══ Given text ══
Processor 314 may include one or more processing units (e.g., in a multi-core configuration). Further, processor 314 may be implemented using one or more heterogeneous processor systems in which a main processor is present with secondary processors on a single chip. As another illustrative example, processor 314 may be a symmetric multi-processor system containing multiple processors of the same type. Further, processor 314 may be implemented using any suitable programmable circuit including one or more systems and microcontrollers, microprocessors, reduced instruction set circuits (RISC), application specific integrated circuits (ASIC), programmable logic circuits, field programmable gate arrays (FPGA), and any other circuit capable of executing the functions described herein.
Memory 330 is one or more devices that enable information such as executable instructions and/or other data to be stored and retrieved. Memory 330 may include one or more non-transitory computer readable media, such as, without limitation, dynamic random access memory (DRAM), static random access memory (SRAM), a solid state disk, and/or a hard disk. Memory 330 may be configured to store, without limitation, application source code, application object code, source code portions of interest, object code portions of interest, configuration data, execution events and/or any other type of data. In some embodiments, executable instructions are stored in memory 330. Processor 314 is programmed to perform one or more operations described herein. For example, processor 314 may be programmed by encoding an operation as one or more executable instructions and by providing the executable instructions in memory 330.
Gantry 104 includes emitter 106 and detector array 108. Each detector cell 200 (shown in FIG. 2) in detector array 108 produces an electrical signal that represents the intensity of an impinging X-ray beam and hence allows estimation of the attenuation of the beam as it passes through object 110. During a scan to acquire CT projection data, gantry 104 and the components mounted thereon rotate about a center of rotation 340. X-ray/high voltage controller 306 provides power to X-ray emitter 106 via the high voltage power supply 324, gantry motor controller 308 controls the rotational speed and position of gantry 104, and conveyor motor controller 320 controls the operation of conveyor 102.
DAS 312 samples analog intensity data from detector array 108 and converts the data to digital signals for subsequent processing. Accordingly, projection data is acquired for object 110 while object 110 passes through gantry tunnel 112. Processor 314 and/or image reconstructor 316 receives the projection data from DAS 312 and generates image data from the projection data. As mentioned above, the measured data by DAS 312 is actually processed to generate the projection data; however, this processing is not relevant to the methods and systems described herein. In the exemplary embodiment, the image data is generated using filtered back-projection methods. Alternatively, the image data may be generated using any suitable image reconstruction method, such as iterative image reconstruction methods, statistical reconstruction methods, or combinations thereof.
═══
> Description of the task: Retype part of the scanner passage, beginning at the words "Processor 314 may include" and stopping after "functions described herein.". The listing after this is separate material and unrelated to the scanner passage.
══ Data shown ══
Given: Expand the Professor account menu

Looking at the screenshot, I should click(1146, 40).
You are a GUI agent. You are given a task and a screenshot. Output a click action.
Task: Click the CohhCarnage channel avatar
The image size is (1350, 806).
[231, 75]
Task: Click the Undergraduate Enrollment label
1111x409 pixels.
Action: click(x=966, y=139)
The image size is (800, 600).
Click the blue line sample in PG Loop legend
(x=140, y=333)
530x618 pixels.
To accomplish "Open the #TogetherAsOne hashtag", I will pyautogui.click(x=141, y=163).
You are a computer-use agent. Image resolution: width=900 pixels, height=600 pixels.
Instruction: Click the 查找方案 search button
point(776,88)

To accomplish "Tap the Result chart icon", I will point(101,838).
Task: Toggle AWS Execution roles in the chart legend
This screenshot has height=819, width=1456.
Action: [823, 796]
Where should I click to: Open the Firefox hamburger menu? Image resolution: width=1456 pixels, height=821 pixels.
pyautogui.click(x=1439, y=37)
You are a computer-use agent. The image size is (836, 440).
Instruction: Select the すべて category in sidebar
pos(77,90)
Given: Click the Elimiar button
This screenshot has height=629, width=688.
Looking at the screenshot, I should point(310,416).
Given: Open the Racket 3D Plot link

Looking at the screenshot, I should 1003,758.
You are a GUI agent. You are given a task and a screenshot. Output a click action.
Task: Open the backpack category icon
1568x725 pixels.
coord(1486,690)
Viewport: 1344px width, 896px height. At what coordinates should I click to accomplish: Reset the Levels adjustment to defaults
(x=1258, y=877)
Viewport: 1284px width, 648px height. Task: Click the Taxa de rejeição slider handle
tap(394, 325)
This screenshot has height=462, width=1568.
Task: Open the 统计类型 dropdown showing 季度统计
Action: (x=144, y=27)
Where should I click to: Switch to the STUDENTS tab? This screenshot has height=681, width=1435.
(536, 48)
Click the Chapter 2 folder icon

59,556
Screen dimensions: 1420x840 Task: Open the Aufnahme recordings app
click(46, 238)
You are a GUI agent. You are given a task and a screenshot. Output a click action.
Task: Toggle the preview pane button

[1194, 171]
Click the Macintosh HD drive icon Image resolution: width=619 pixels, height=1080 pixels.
═══
> Finished answer:
Processor 314 may include one or more processing units (e.g., in a multi-core configuration). Further, processor 314 may be implemented using one or more heterogeneous processor systems in which a main processor is present with secondary processors on a single chip. As another illustrative example, processor 314 may be a symmetric multi-processor system containing multiple processors of the same type. Further, processor 314 may be implemented using any suitable programmable circuit including one or more systems and microcontrollers, microprocessors, reduced instruction set circuits (RISC), application specific integrated circuits (ASIC), programmable logic circuits, field programmable gate arrays (FPGA), and any other circuit capable of executing the functions described herein.